Hélas ! Tragédie ! Dès que le sac fût coupé, toute la chaleur se déversa et toute la neige, se mit à fondre. Elle fondit si vite que toute la terre fût sous les eaux, même les plus grands sommets furent submergés. Il y avait un vieil homme, avec les cheveux blancs, qui avait prévu cela. Il avait dit à sa famille : “Construisons un canoë et nous serons sauvés.” Sa famille riait de lui. “Fais-en un toi même, nous, nous vivrons dans les montagnes, l’eau ne nous atteindra pas. Toutefois, ils se trompaient tristement, car l’eau les rattrapa, et ils furent tous noyés. Même les Rocheuses étaient recouvertes, plus aucune terre n’était visible. C’est sûrement la fin du monde disait-on, car hommes, animaux et même les oiseaux périssaient. Cependant, le vieil homme, dont chacun se moquait, avait construit un bateau où il avait placé les animaux et les oiseaux par couple, et tous naviguèrent au loin. Cet homme était appelé “Grand-père” ou plus simplement “Vieil homme”. Pendant très longtemps, ils vécurent sur le canoë, sans terre à l’horizon. Les animaux qui savaient nager cherchaient continuellement une terre, toujours en vain. Plusieurs fois, ils plongèrent dans les profondeurs sans jamais parvenir à toucher le fond. Un jour, la colombe se mit aussi à la recherche d’une terre, mais elle revint épuisée et bredouille. Le jour suivant, elle chercha encore jusqu’au soir. Elle revint hors d’haleine mais elle tenait dans ses griffes une jeune pousse de pin, en outre, elle dit avoir vu la tête de plusieurs pins et s’être reposée sur l’un d’eux. Tous les animaux se réjouirent de la nouvelle et recommencèrent à plonger à la recherche de la terre. Tous les oiseaux et les animaux, dont l’habitat se trouvait immergé, prenaient part aux recherches. Le rat musqué plongea puis, finalement, refit surface essoufflé : “Toujours pas de terre.” dit-il. Puis, enfin , le canard plongea et quand il remonta, il tenait un peu de terre dans ses pieds palmés. “L’eau redescend ! La Terre revient !” chacun criait. “Le canard est un grand chef !” Voila pourquoi le canard de l’Arctique est une grande et puissante créature, un chef.                                     

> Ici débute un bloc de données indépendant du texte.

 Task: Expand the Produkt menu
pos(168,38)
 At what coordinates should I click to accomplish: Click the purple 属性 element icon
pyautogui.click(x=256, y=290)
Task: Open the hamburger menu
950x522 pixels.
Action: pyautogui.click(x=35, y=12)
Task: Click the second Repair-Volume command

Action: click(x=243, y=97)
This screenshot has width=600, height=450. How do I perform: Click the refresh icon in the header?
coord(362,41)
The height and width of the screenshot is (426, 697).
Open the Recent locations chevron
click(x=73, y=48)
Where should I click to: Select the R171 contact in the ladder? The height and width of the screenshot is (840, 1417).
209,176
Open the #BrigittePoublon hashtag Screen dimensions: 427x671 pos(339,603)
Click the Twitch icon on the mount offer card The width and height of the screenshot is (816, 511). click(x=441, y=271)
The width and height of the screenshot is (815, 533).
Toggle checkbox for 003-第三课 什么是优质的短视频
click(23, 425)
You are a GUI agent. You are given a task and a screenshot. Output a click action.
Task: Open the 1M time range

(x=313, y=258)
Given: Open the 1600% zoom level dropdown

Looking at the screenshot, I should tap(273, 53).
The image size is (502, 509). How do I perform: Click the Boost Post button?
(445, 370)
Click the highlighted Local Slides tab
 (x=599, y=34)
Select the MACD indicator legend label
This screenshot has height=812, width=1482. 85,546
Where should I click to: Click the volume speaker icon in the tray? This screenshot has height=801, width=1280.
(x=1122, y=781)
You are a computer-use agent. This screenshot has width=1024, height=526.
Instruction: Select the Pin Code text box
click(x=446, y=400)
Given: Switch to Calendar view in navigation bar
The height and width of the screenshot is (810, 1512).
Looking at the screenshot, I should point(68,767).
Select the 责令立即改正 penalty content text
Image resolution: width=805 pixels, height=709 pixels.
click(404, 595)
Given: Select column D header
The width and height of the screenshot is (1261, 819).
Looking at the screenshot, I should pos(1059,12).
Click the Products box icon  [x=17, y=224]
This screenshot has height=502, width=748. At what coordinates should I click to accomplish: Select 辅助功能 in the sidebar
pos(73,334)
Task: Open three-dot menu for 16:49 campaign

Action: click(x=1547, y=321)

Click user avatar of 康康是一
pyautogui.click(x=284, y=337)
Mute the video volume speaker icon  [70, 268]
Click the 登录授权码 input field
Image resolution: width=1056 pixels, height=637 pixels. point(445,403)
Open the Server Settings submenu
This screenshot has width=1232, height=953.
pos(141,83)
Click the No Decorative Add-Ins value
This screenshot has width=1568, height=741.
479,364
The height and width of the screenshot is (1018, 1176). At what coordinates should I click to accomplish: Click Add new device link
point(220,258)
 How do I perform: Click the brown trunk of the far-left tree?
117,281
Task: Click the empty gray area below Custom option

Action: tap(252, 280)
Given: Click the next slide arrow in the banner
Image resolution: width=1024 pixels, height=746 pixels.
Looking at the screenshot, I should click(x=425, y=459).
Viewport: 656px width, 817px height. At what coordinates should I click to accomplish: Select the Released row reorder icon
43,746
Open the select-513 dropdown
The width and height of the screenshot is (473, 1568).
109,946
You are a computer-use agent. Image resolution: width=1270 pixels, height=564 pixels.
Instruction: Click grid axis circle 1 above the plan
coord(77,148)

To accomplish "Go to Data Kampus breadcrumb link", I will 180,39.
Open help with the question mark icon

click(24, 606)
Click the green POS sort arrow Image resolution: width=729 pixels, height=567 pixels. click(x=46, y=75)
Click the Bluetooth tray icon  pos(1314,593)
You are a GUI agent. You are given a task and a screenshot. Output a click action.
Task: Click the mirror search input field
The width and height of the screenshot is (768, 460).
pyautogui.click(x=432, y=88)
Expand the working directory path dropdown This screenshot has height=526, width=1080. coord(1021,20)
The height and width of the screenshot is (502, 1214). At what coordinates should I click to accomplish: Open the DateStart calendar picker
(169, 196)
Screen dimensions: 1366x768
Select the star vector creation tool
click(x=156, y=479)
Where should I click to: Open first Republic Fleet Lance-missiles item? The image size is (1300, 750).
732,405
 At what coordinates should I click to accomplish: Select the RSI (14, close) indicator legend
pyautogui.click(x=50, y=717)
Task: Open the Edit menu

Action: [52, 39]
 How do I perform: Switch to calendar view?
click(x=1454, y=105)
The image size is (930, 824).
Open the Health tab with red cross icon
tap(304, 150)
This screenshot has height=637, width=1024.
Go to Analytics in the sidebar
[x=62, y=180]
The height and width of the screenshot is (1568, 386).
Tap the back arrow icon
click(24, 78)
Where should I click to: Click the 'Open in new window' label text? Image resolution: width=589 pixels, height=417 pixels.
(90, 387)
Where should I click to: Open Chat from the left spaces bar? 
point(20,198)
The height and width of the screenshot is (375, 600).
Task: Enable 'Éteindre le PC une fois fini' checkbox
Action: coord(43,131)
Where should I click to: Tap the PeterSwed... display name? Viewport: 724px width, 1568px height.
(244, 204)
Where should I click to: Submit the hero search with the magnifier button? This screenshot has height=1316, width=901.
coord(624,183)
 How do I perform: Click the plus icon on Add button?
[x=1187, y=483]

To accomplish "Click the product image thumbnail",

Si le récit n’était aussi long, j’aurais également partagé la légende alaskan : “The two old women” de Velma Wallis. C’est l’histoire de deux vieilles femmes abandonnées pendant un rude hiver ; un hiver froid où la nourriture était difficile à trouver. La tribu souffrant de la faim est contrainte de se déplacer vers des terres plus giboyeuses sans pouvoir emporter avec elle les deux grabataires. En ces temps reculés, nécessité fait loi et l’usage était ainsi envers les anciens. Abandonnées à leur triste sort, les deux vieilles femmes vont être contraintes de jeûner et de se débrouiller seules pour survivre et poser des pièges pour se nourrir. Ce jeûne va les transformer physiquement et psychologiquement : elles vont retrouver une seconde jeunesse. Un an plus tard, quelle ne sera pas la stupeur de la tribu de les revoir vivantes et en forme.